Piaget proposed that the preoperational child’s inability to conserve is characterised by three main limitations:

• According to Piaget one of the cognitive limitations the preoperational child faces in this conservation task results from the child being unable to engage in decentration. That is, the child cannot focus on two attributes, in this case the height and the width of the glass, at the same time. Rather, the child engages in centration – the tendency to focus on one attribute (e.g. the height of the liquid in the glass) at a time, and hence judges that the taller glass contains more liquid.

• Another limitation is the child’s inability to understand reversibility. That is, they cannot mentally reverse the action of pouring the liquid from the short glass back into the tall glass, and hence work out that the volume of liquid has not changed.

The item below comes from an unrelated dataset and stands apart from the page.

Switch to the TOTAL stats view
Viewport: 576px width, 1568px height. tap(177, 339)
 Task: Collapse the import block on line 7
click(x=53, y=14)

• A related limitation is the child’s tendency to focus on the end state rather than the means. Rather than focusing on the experimenter’s action of pouring the liquid from one glass to another (the means), the child focuses on the end state in which the level of liquid in the tall glass is now higher than the liquid level in the shorter glass.

horizontal dècalage

It is important to note that the age at which children attain conservation varies across culture, and depends on the substances and concept they are asked to conserve.

Generally, in Western societies, children acquire the ability to conserve number at around age 6, followed by the ability to conserve liquid, length and mass between the ages of 6 and 7. However, children are not able to conserve weight and volume until aged 9, and after age 11, respectively.

Whilst Piaget acknowledged that these ages were approximations, he argued that the order in which children acquire these concepts remains constant for all children from all cultures, because knowledge of the simpler concept is essential in order for the child to attain the more abstract concept.

Piaget proposed that the age differences found on different types of conservation task reflected a phenomenon called horizontal décalage (age differences in solving problems which appear to require the same cognitive processes).

vertical dècalage

In fact, there is even a type of conservation of weight that can be found in infants. If infants are offered rods that differ in their length then, with practice, they will display differential preparation for their expected weights, expecting the longer rods to weigh more. If the rods are then switched so that their weights are changed then the infant’s arms will rise, or fall, if the rod is lighter or heavier than expected.

Mounoud and Bower found that if 18-month-old infants saw a transformation to a longer rod, by folding it in two so that it was much shorter, they expected it to weigh the same as when it was longer.

This appears to be a sensorimotor form of conservation of weight, and within Piagetian terminology this is an example of a vertical décalage, which is where what the child understands at one level or stage (in this case at the level of action) must be reconstructed at a later age on a different level of understanding (e.g. the level of verbal thought).

appearance-reality tasks

Piaget believed that young children tend to focus exclusively on the perceptual features of objects. This tendency would make it very difficult for these children to pass appearance–reality tasks in which appearance and reality diverge.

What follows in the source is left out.